What is the Probability That the Null Hypothesis Is Correct?

Some people interpret a *P* value as a probability statement about the correctness of the null hypothesis, but that interpretation cannot be defended. First, the null hypothesis, like any hypothesis, should be regarded as true or false but not as having a probability of being true. A probability would not be assigned to the truth of any hypothesis except in a subjective sense, as in describing betting odds. Even in framing a subjective interpretation or in assigning betting odds, the *P* value should not be considered to be equivalent to the probability that the null hypothesis is correct.
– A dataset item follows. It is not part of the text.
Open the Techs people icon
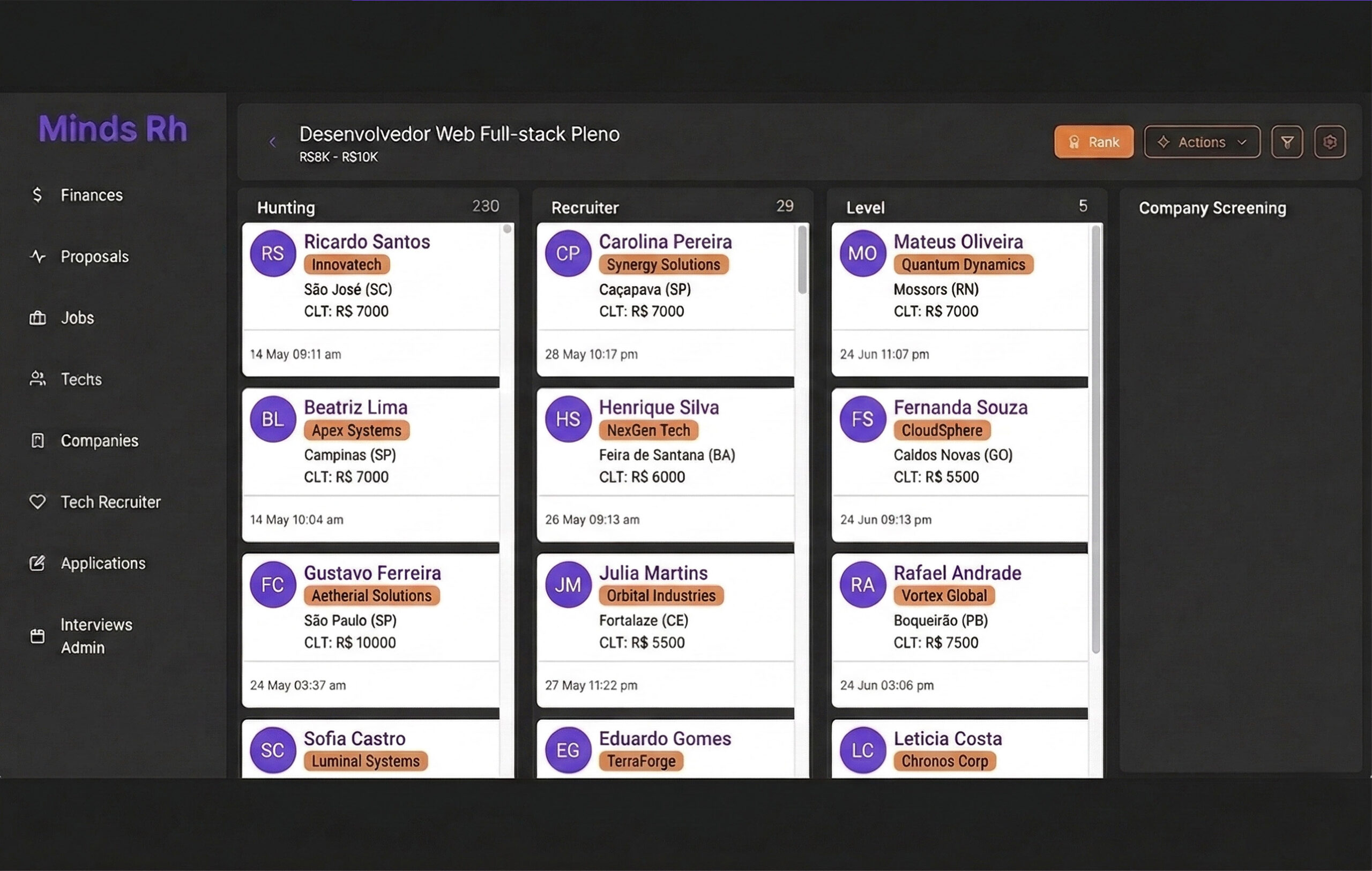1372x871 pixels. coord(38,379)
It is true that the *P* value is a probability measure. When the data are very discrepant with the null hypothesis, the *P* value is small, and when the data are concordant with the null hypothesis, the *P* value is large. Nonetheless, the *P* value is not the probability that the null hypothesis is correct. It is calculated only after assuming that the null hypothesis is correct, and it refers to the probability that the association observed in the data, divided by its standard error, would deviate from the null value as much as it did or more. It can thus be viewed as a measure of consistency between the data and the null hypothesis, but it does not address whether the null hypothesis is correct. Suppose you buy a ticket for a lottery. Under the null hypothesis that the drawing is random, your chance of winning is slim. If you win, the *P* value evaluating the null hypothesis (that you won by chance) is tiny, because your winning is not a likely outcome in a random lottery with many tickets sold. Nevertheless, someone must win. If you did win, does that constitute evidence that the lottery was not random? Should you reject the null hypothesis because you calculated a very low *P* value? The answer is that even with a very low *P* value, the tenability of the null hypothesis depends on what alternative theories you have. One woman who twice won the New Jersey state lottery said she would stop buying lottery tickets to be fair to others. The more reasonable interpretation is that her two wins were chance events. The point is that the null hypothesis may be the most reasonable hypothesis for the data even if the *P* value is low. Similarly, the null hypothesis may be implausible or just incorrect even if the *P* value is high.